=== SOURCE DOCUMENT ===
I am sorry to hear that Bonnie has had rapid weight loss, is vomiting, and refusing to eat, despite treatment with an antacid medication.
Was any testing done at the time of her veterinary examination?
Of course without testing I cannot tell you for sure what is going on with Bonnie, but I can give you some possible reasons for what is going on with her.
Organ failure (kidney or liver disease), or ketoacidotic diabetes can lead to a build up of metabolic wastes that lead to nausea, vomiting, and a loss in appetite and an inability to process the nutrients she does take in.
A gastrointestinal foreign body, or an abdominal mass/tumor placing pressure on her gastrointestinal tract can lead to loss of appetite because she feels full. If she isn't eating normally she will lose weight. And cancer increases an animal's metabolic rate, thus burning calories at a faster rate, and can cause increased amounts of metabolic waste and inflammation, both of which affect her appetite.
Systemic infections can also increase her metabolic rate, burning calories faster and the toxins from an infection will cause a decrease in appetite.
Inflammatory bowel disease causes an inability to digest and absorb food, and the inflammation affects appetite.
Bonnie needs to see her veterinarian for a recheck examination, complete blood count, biochemistry profile and urinalysis. In many cases this can point toward a diagnosis and direct treatment. But with many cancers bloodwork and routine radiographs may not be diagnostic. In those cases an abdominal ultrasound can be helpful.

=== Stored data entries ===

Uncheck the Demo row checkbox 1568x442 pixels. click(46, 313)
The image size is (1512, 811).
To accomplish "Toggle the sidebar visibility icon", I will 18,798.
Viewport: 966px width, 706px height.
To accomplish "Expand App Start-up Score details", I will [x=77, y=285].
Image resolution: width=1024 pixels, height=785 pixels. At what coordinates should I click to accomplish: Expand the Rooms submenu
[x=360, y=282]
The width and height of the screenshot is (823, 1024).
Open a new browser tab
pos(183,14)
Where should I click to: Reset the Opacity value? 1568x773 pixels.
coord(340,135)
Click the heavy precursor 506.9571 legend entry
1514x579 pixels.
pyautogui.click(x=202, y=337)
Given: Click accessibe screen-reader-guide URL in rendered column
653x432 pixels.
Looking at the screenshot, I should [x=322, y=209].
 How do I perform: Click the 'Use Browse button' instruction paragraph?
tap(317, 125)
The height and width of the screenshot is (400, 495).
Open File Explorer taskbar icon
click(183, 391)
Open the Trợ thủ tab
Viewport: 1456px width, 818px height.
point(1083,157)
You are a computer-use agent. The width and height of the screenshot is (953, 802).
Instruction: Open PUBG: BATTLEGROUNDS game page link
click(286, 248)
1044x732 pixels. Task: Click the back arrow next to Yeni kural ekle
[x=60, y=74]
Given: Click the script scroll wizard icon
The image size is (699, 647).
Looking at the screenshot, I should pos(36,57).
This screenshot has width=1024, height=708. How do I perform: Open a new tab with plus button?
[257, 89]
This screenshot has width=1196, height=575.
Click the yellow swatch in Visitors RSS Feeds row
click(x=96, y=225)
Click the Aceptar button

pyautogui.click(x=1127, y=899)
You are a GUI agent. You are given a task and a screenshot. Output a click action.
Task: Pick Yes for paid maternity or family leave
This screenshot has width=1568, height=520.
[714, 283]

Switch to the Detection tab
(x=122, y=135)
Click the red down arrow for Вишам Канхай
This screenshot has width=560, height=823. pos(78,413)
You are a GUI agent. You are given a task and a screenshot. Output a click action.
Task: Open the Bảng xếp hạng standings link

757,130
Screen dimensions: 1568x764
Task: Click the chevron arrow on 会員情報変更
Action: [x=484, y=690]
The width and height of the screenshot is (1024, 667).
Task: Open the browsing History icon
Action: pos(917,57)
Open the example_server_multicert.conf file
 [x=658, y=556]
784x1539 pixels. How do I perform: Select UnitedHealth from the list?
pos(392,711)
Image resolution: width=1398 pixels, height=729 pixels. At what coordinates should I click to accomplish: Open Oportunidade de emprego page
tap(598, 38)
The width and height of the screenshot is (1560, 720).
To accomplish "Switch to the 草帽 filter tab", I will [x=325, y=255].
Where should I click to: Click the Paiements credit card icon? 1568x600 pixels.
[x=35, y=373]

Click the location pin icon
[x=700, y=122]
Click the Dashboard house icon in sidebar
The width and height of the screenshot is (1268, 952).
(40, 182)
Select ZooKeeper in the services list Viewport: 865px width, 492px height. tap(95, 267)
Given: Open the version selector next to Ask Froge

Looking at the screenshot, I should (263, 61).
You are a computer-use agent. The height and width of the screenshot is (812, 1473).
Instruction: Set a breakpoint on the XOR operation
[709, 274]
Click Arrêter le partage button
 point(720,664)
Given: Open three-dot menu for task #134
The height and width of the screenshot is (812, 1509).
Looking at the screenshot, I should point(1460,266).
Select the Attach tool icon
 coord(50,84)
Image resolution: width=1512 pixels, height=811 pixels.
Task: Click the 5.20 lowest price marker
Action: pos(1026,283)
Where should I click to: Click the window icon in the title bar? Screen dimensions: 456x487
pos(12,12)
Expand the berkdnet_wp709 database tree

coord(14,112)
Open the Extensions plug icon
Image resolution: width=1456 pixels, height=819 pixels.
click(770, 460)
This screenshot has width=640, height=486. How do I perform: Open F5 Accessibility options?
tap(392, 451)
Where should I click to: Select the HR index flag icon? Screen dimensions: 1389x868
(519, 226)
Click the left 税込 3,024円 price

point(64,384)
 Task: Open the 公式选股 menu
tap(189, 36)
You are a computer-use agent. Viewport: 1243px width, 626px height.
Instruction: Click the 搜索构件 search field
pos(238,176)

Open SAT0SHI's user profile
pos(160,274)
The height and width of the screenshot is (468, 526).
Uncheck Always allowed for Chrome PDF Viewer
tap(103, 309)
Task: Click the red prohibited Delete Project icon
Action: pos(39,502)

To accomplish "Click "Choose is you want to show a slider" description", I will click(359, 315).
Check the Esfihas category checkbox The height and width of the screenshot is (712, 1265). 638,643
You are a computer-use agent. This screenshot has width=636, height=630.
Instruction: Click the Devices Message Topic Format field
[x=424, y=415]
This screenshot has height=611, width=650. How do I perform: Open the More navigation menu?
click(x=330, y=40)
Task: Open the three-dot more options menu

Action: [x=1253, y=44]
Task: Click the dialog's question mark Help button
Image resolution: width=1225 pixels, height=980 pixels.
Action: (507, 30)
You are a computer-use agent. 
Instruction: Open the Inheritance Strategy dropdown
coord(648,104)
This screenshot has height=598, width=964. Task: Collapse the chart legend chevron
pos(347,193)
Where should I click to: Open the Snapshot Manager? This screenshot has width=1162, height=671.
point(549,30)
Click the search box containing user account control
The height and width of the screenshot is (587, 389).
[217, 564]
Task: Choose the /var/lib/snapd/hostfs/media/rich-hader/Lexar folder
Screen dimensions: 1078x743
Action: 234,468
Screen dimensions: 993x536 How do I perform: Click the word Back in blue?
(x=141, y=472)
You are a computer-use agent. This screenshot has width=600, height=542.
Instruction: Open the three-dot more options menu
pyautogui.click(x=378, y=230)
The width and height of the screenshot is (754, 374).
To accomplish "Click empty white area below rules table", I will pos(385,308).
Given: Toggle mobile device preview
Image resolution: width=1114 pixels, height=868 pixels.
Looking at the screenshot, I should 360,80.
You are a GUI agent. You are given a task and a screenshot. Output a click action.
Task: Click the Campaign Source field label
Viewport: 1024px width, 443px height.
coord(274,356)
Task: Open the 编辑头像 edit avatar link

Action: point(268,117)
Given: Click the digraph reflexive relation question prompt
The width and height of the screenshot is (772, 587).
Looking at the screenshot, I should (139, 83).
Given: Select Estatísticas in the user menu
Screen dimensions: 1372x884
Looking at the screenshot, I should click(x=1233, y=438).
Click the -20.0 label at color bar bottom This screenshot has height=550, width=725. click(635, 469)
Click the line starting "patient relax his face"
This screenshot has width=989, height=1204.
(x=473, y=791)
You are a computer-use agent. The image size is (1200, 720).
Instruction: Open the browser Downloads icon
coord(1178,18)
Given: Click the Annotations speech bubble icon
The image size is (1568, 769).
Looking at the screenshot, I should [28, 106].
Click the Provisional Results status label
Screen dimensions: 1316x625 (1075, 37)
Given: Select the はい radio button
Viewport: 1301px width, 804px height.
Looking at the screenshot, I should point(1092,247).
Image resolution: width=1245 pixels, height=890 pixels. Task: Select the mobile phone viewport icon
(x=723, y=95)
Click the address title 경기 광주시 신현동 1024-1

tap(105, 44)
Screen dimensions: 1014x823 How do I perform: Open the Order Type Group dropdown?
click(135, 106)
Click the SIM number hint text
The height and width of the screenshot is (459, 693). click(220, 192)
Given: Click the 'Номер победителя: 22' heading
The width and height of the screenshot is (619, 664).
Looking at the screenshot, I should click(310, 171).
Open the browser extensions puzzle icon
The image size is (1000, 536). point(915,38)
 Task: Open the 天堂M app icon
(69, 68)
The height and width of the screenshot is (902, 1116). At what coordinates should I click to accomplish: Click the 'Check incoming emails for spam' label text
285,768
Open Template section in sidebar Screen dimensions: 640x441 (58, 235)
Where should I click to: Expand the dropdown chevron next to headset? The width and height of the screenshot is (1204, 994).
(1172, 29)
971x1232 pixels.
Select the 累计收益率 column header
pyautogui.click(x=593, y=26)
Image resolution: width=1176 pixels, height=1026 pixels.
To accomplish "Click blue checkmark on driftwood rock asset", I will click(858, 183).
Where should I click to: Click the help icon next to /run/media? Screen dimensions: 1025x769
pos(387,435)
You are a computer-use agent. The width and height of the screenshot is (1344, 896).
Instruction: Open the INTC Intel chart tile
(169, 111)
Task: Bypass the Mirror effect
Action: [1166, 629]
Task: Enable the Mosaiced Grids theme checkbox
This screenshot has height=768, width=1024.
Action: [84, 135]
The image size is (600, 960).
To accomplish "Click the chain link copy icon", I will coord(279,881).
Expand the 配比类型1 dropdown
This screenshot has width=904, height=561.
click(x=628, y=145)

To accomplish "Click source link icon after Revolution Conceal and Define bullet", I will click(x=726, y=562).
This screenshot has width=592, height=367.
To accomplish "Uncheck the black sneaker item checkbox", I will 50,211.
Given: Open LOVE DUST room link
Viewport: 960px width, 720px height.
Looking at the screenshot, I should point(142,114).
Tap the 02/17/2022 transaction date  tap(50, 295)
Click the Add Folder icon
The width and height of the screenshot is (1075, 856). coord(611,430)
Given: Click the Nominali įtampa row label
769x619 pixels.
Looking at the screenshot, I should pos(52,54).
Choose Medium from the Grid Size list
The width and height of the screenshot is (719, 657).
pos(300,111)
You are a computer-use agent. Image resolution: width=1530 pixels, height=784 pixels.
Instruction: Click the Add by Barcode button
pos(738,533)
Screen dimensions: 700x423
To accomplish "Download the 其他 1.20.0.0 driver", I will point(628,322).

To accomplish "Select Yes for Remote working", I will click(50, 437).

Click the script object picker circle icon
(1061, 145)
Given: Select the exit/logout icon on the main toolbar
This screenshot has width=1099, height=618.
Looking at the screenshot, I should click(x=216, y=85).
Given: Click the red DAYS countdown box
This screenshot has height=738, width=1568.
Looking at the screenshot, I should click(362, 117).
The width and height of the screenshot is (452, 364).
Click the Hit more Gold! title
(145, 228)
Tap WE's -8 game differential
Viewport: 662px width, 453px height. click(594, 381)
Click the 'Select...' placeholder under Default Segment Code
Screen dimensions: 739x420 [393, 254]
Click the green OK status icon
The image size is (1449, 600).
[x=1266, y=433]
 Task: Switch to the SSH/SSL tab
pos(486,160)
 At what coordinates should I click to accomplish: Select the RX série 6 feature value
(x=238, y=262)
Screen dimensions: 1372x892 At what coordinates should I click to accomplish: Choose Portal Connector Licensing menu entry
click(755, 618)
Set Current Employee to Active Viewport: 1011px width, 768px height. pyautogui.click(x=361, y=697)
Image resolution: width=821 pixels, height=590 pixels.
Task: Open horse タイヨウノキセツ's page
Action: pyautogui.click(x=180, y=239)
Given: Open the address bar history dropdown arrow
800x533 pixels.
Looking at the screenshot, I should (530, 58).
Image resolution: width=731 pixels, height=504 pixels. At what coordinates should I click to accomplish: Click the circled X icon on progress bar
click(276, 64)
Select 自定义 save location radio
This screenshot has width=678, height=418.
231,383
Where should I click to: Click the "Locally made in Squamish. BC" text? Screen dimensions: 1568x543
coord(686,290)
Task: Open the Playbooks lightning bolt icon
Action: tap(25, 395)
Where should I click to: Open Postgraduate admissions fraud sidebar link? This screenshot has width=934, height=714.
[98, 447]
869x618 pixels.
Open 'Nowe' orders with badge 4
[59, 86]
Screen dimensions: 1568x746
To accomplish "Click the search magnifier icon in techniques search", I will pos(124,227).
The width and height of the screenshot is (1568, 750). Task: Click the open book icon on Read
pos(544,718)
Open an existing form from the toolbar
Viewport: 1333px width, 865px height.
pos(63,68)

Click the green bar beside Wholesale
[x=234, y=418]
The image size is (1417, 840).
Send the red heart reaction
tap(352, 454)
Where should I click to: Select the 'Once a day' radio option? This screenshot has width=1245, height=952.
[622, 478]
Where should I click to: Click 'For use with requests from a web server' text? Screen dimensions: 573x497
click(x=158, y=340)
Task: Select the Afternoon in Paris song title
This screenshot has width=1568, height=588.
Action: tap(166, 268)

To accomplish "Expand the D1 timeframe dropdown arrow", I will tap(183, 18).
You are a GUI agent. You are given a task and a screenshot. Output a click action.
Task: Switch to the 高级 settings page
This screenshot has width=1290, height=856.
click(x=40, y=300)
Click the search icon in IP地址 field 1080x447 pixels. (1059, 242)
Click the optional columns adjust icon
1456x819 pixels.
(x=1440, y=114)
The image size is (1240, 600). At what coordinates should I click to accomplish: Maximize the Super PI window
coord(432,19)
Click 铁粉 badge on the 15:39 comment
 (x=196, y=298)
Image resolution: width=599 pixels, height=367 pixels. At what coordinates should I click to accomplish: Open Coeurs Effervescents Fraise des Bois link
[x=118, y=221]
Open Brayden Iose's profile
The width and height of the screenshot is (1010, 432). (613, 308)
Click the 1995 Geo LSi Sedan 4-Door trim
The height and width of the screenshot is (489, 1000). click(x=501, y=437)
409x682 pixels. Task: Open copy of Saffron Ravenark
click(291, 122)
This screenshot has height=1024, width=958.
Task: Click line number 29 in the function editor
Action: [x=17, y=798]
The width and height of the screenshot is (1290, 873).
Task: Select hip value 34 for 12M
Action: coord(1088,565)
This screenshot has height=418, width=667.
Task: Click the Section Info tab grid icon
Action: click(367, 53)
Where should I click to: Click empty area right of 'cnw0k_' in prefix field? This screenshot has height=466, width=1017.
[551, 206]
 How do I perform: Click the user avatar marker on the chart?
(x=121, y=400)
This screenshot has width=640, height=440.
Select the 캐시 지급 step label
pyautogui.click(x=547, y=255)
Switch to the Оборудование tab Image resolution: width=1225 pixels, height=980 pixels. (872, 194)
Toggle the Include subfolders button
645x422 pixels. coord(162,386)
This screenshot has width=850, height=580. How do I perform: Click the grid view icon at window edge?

=== TASKS TO CARRY OUT ===
1. Rewrite the paragraph of the veterinary reply that begins "A gastrointestinal foreign body" as a short bulleted list that keeps its main facts.
2. Give again, word for word, the part of the veterinary reply that opens with the words containing "A gastrointestinal foreign" and closes with "decrease in appetite.".
3. According to the veterinary reply, what test can help when bloodwork and routine radiographs are not diagnostic for many cancers?

=== RESULTS BY TASK ===
1.
- A gastrointestinal foreign body, or an abdominal mass or tumor pressing on the gastrointestinal tract, can make Bonnie feel full and lose her appetite.
- If she isn't eating normally, she will lose weight.
- Cancer raises an animal's metabolic rate, so calories burn faster.
- Cancer can also increase metabolic waste and inflammation, and both affect appetite.

2.
A gastrointestinal foreign body, or an abdominal mass/tumor placing pressure on her gastrointestinal tract can lead to loss of appetite because she feels full. If she isn't eating normally she will lose weight. And cancer increases an animal's metabolic rate, thus burning calories at a faster rate, and can cause increased amounts of metabolic waste and inflammation, both of which affect her appetite.
Systemic infections can also increase her metabolic rate, burning calories faster and the toxins from an infection will cause a decrease in appetite.

3. An abdominal ultrasound.